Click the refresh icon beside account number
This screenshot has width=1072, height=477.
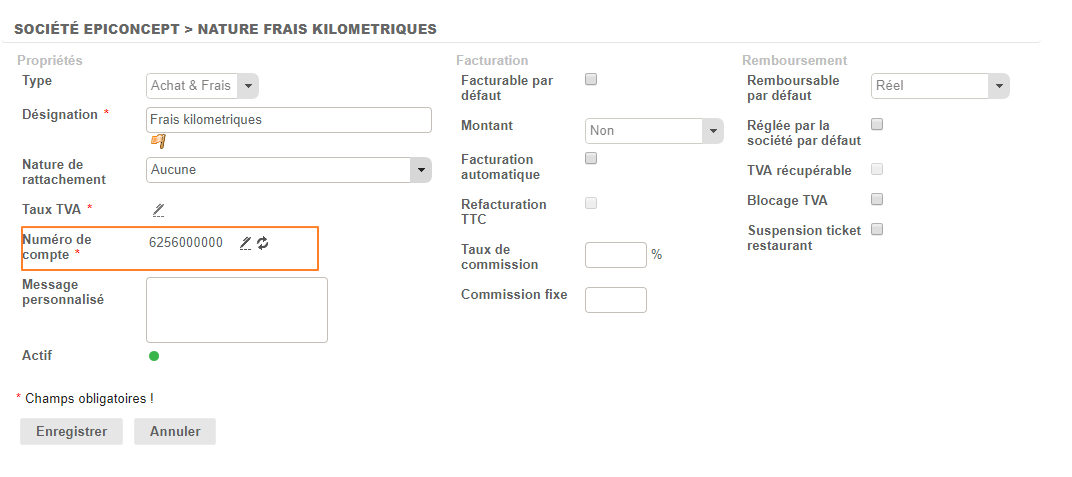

┄┄┄┄┄┄┄┄┄┄

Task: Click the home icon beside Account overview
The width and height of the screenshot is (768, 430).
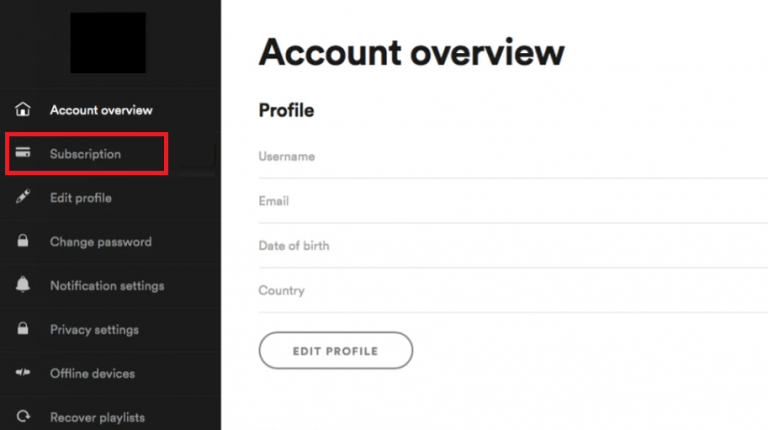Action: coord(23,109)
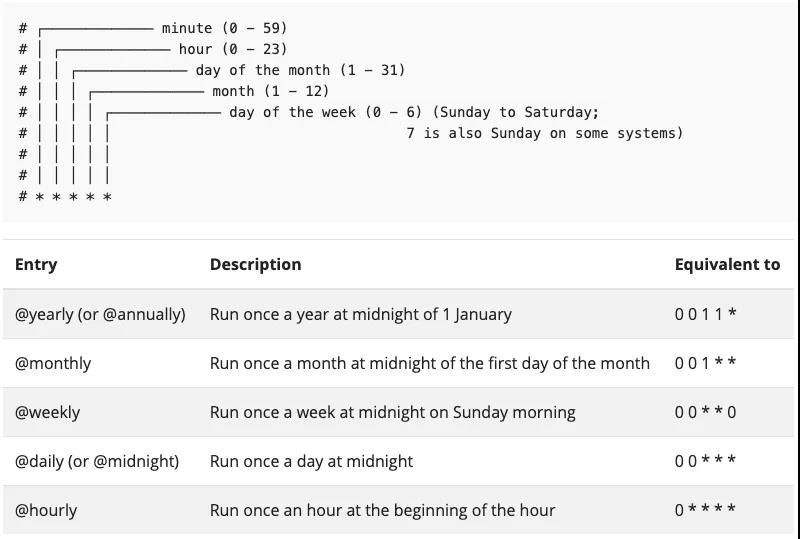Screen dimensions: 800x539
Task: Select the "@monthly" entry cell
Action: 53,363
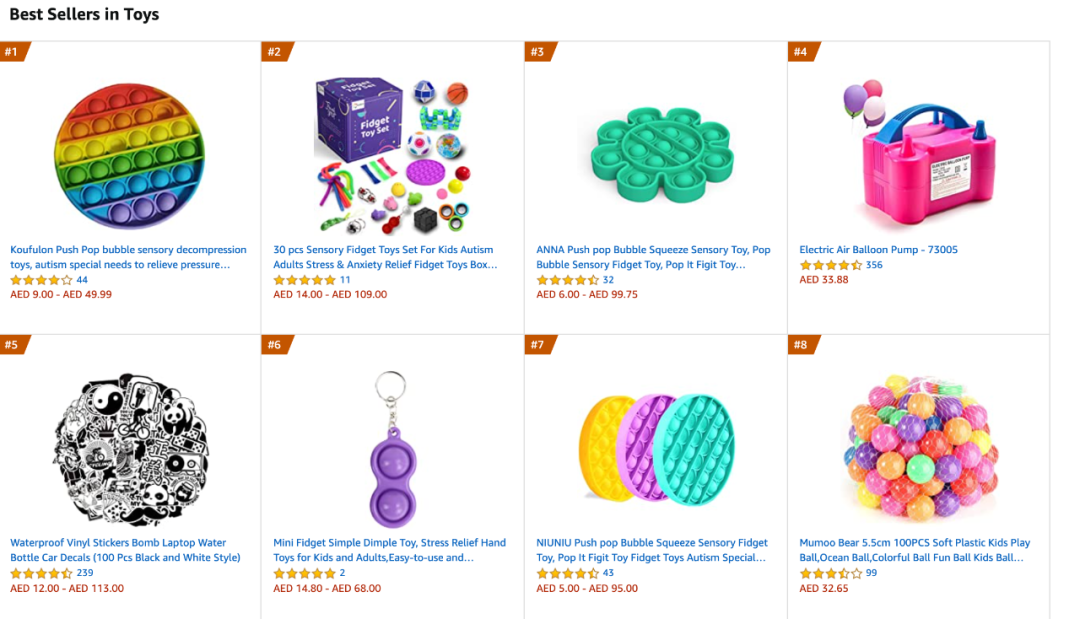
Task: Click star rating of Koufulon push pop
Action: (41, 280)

┄┄┄┄┄┄┄┄┄┄

▶ [Aim of the exercise] Read through the records above and copy the lines that contain "beside".

▶ [Output for this exercise]
Click the refresh icon beside account number
Task: Click the home icon beside Account overview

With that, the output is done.